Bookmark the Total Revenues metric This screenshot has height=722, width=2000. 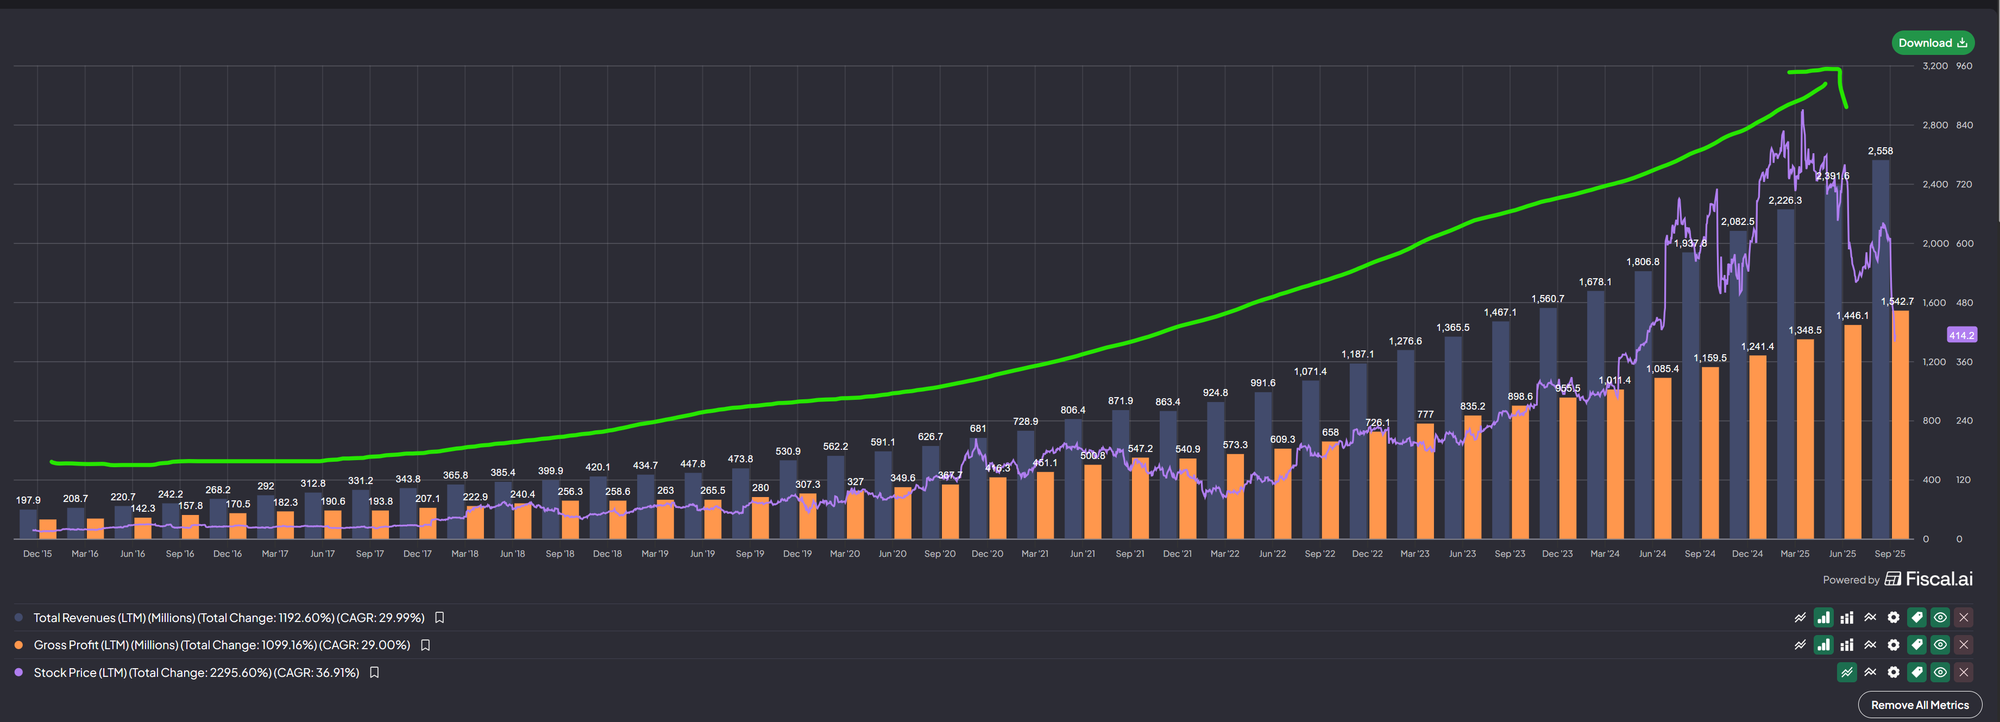click(x=439, y=618)
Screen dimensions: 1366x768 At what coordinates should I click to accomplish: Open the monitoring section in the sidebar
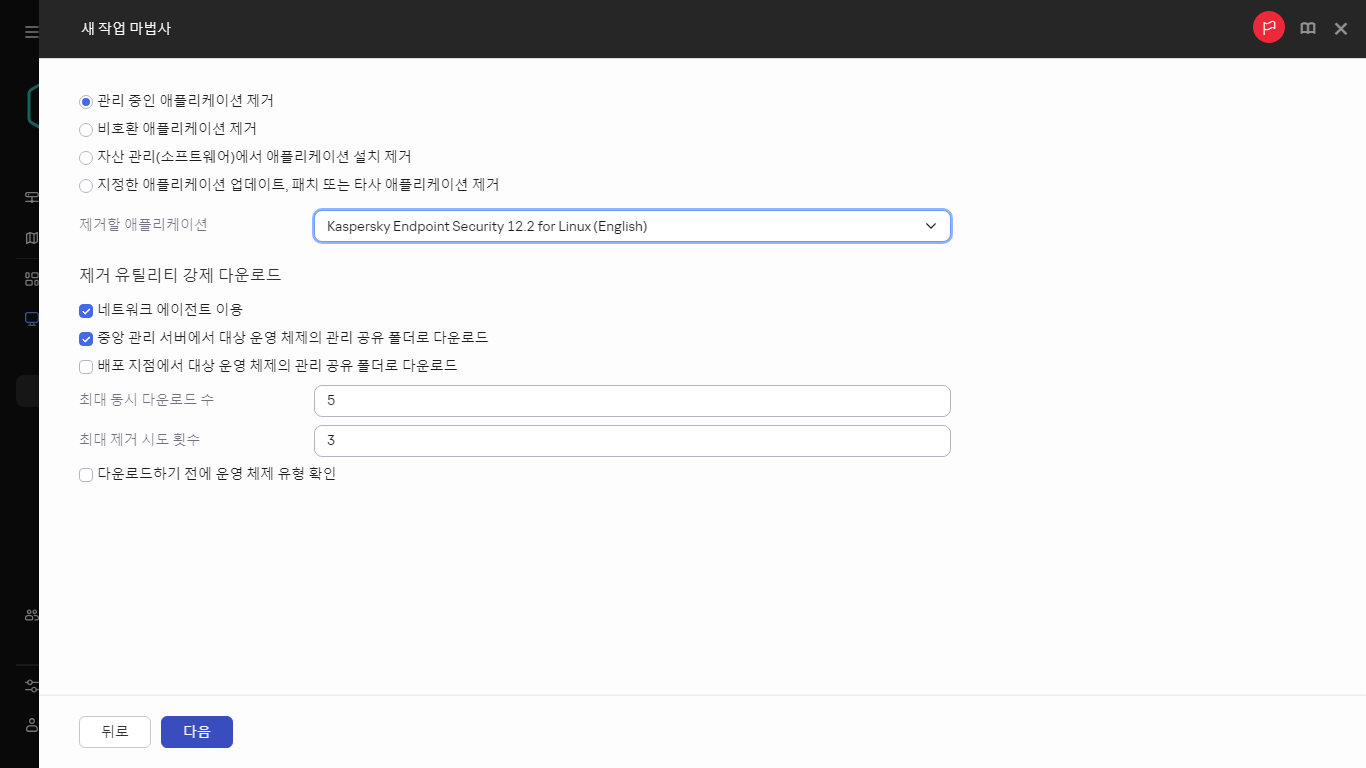pyautogui.click(x=29, y=197)
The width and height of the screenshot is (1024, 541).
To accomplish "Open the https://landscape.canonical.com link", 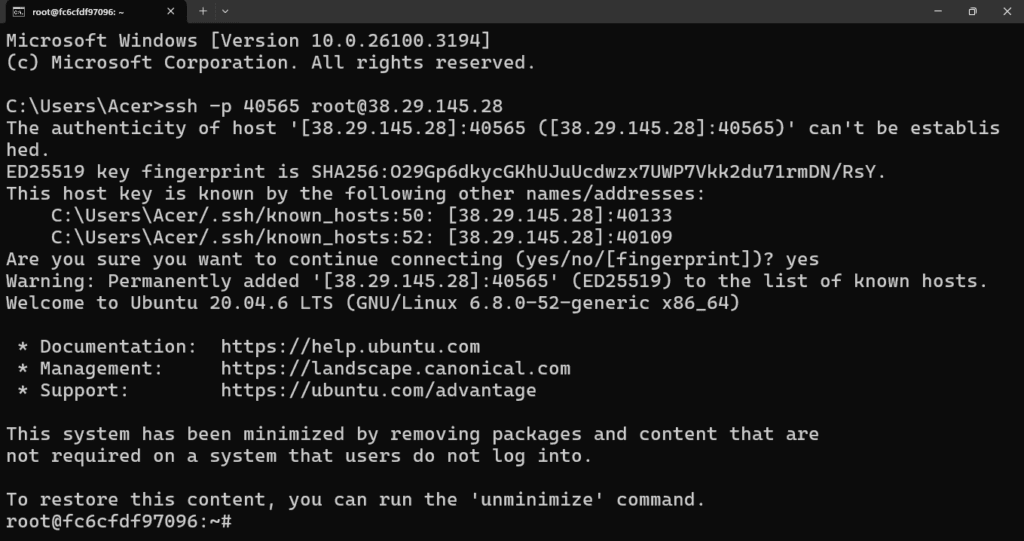I will [395, 369].
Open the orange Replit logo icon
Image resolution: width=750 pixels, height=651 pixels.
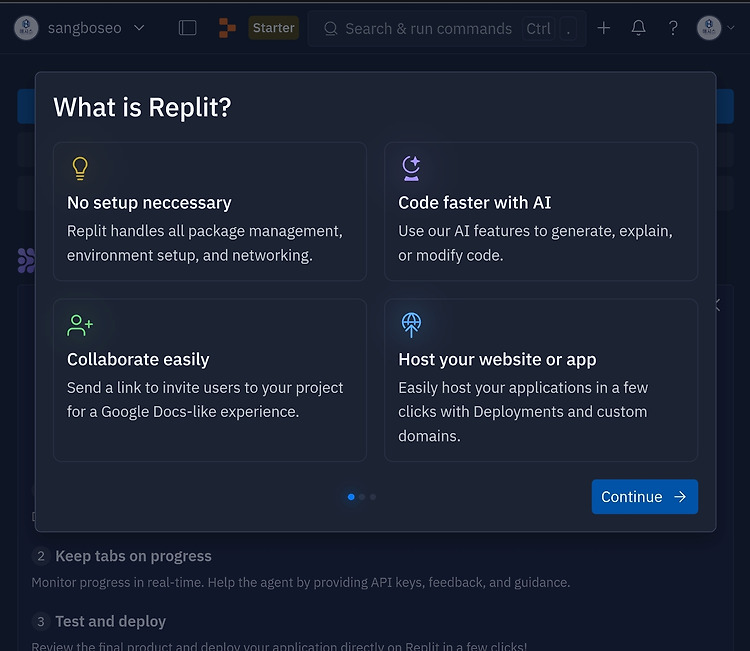[x=227, y=28]
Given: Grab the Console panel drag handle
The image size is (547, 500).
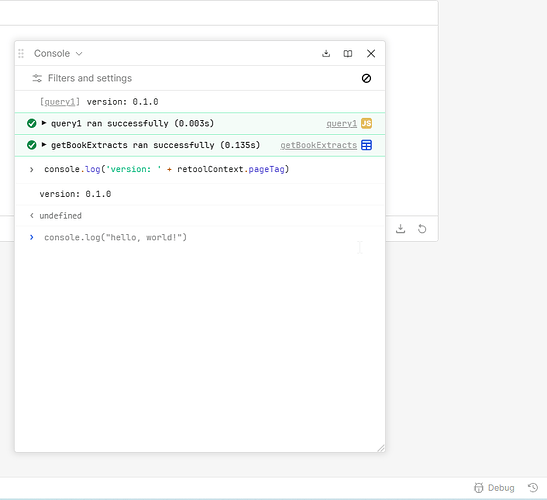Looking at the screenshot, I should (21, 53).
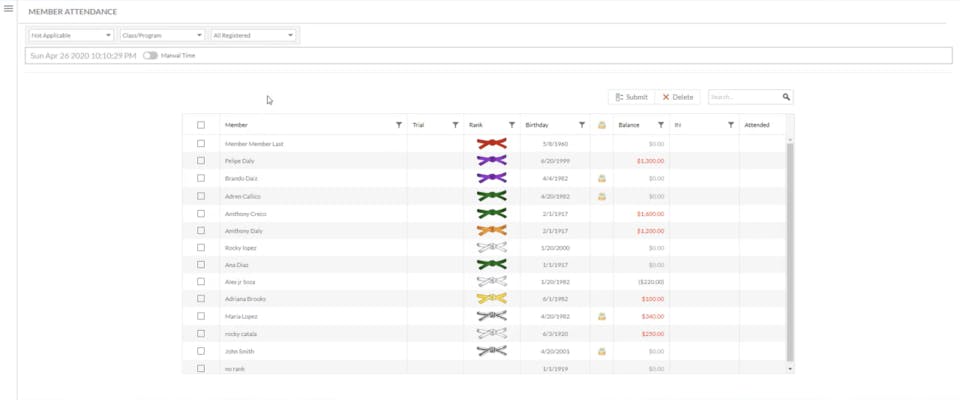Viewport: 960px width, 400px height.
Task: Focus the Search input field
Action: [x=744, y=97]
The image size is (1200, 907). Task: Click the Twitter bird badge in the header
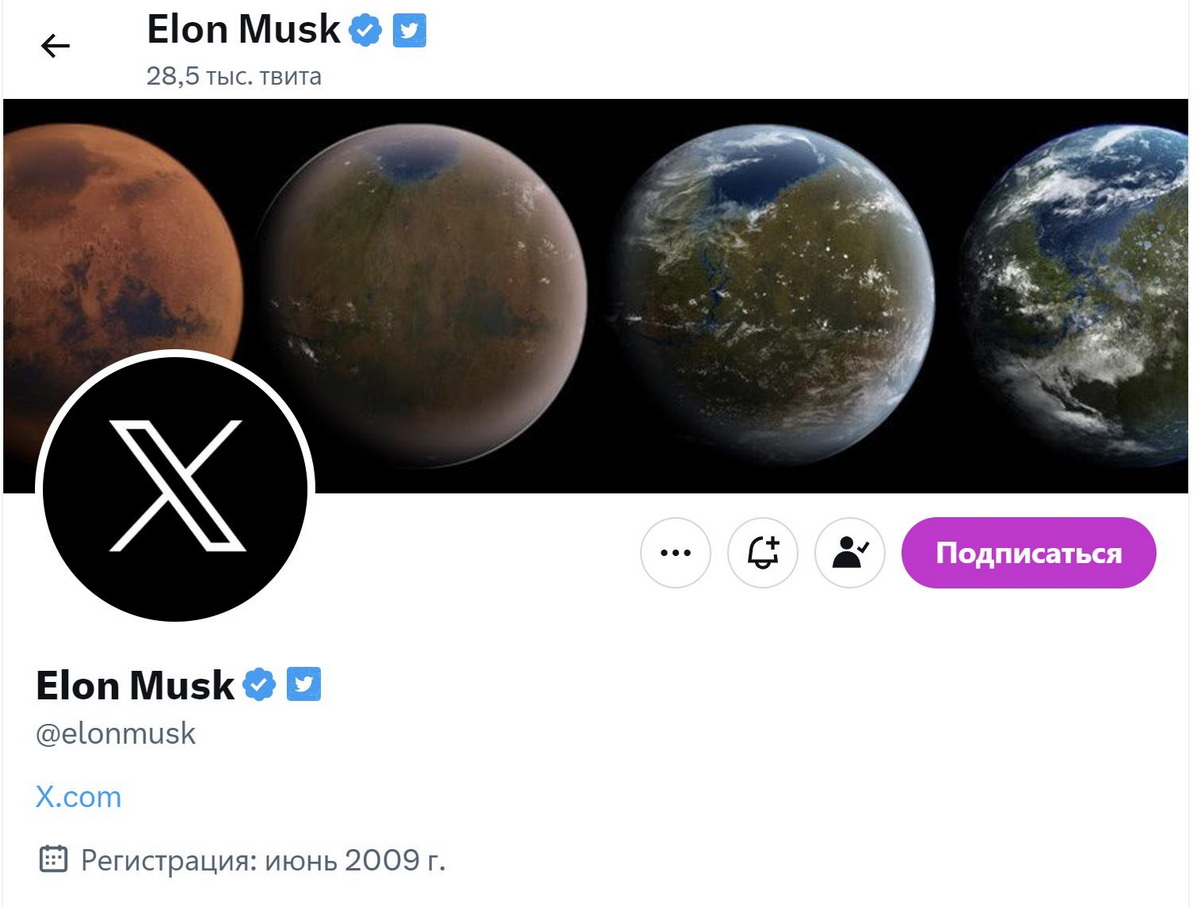[x=409, y=31]
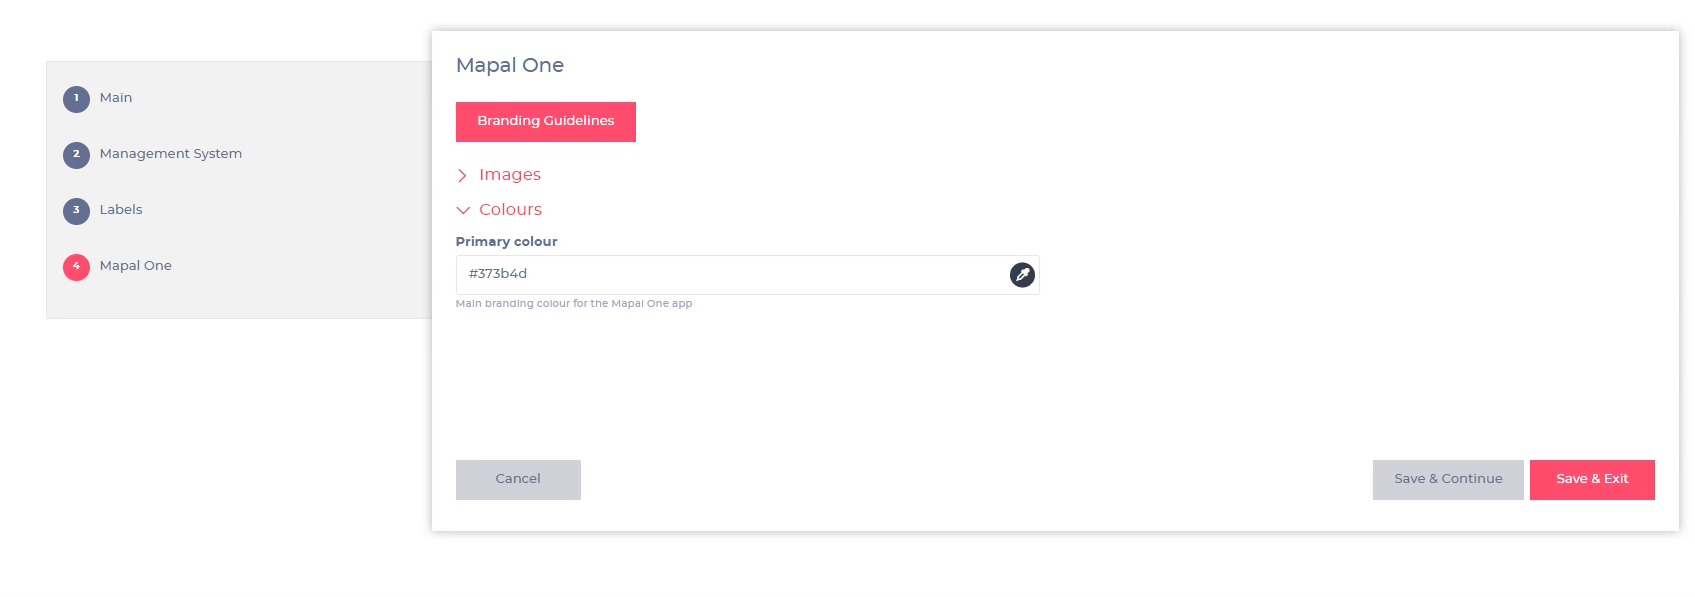
Task: Collapse the Colours section chevron
Action: pyautogui.click(x=463, y=210)
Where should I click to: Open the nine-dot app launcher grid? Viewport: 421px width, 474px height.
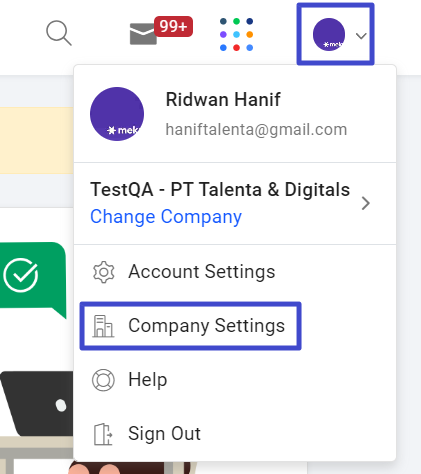236,34
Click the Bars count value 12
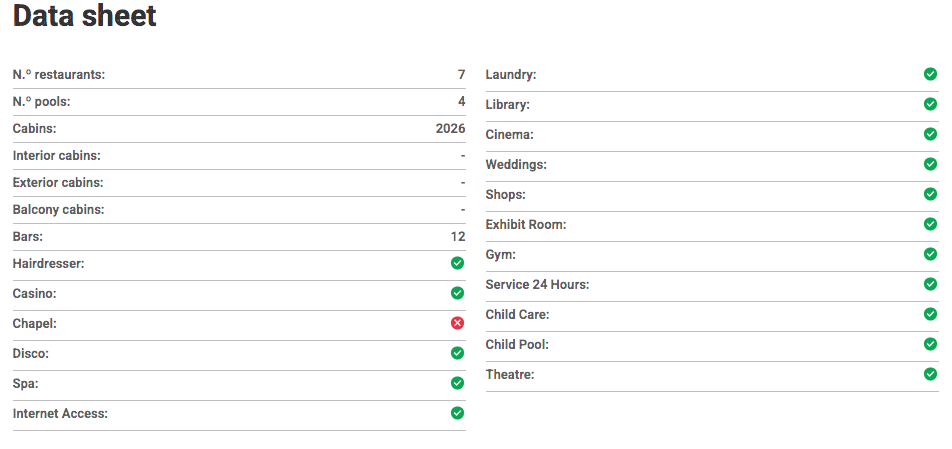Image resolution: width=952 pixels, height=449 pixels. click(x=458, y=237)
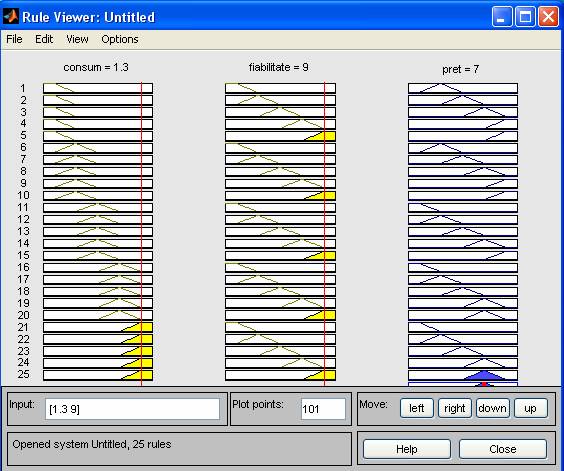The width and height of the screenshot is (564, 471).
Task: Click the red fiabilitate input line
Action: (324, 234)
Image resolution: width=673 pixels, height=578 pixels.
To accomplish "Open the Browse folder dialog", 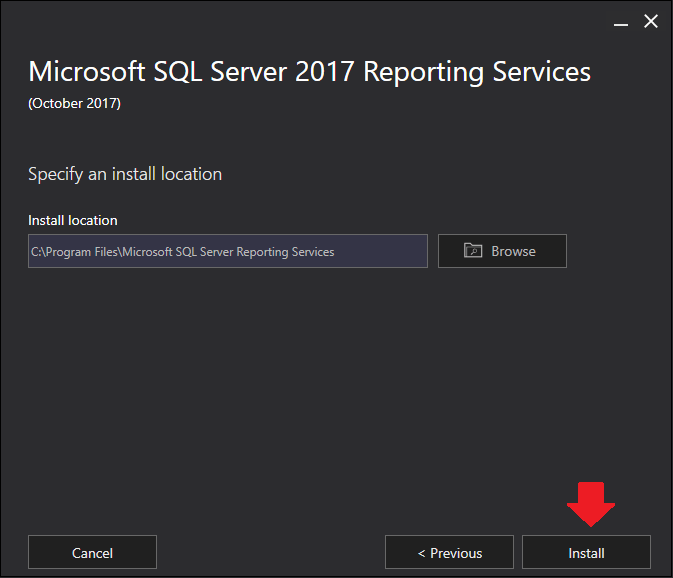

....................

--- WHAT YOU ARE ASKED TO DO ---
Take the line with "The image size is (547, 500)." as the first line and the last line of the records above as the final one; reproduce exactly the lines between them, both included, without pictures.

--- FINISHED EXERCISE ---
The image size is (547, 500).
Looking at the screenshot, I should (21, 53).
Viewport: 960px width, 400px height.
Task: Focus the Search input field
Action: [x=744, y=97]
The image size is (1200, 907). Task: Click the Twitter bird badge in the header
[x=409, y=31]
Task: Collapse the Colours section chevron
Action: pyautogui.click(x=463, y=210)
Where should I click to: Open the nine-dot app launcher grid? Viewport: 421px width, 474px height.
236,34
Click the Bars count value 12
Image resolution: width=952 pixels, height=449 pixels. click(x=458, y=237)
The width and height of the screenshot is (564, 471).
Task: Click the red fiabilitate input line
Action: (324, 234)
Image resolution: width=673 pixels, height=578 pixels.
To accomplish "Open the Browse folder dialog", 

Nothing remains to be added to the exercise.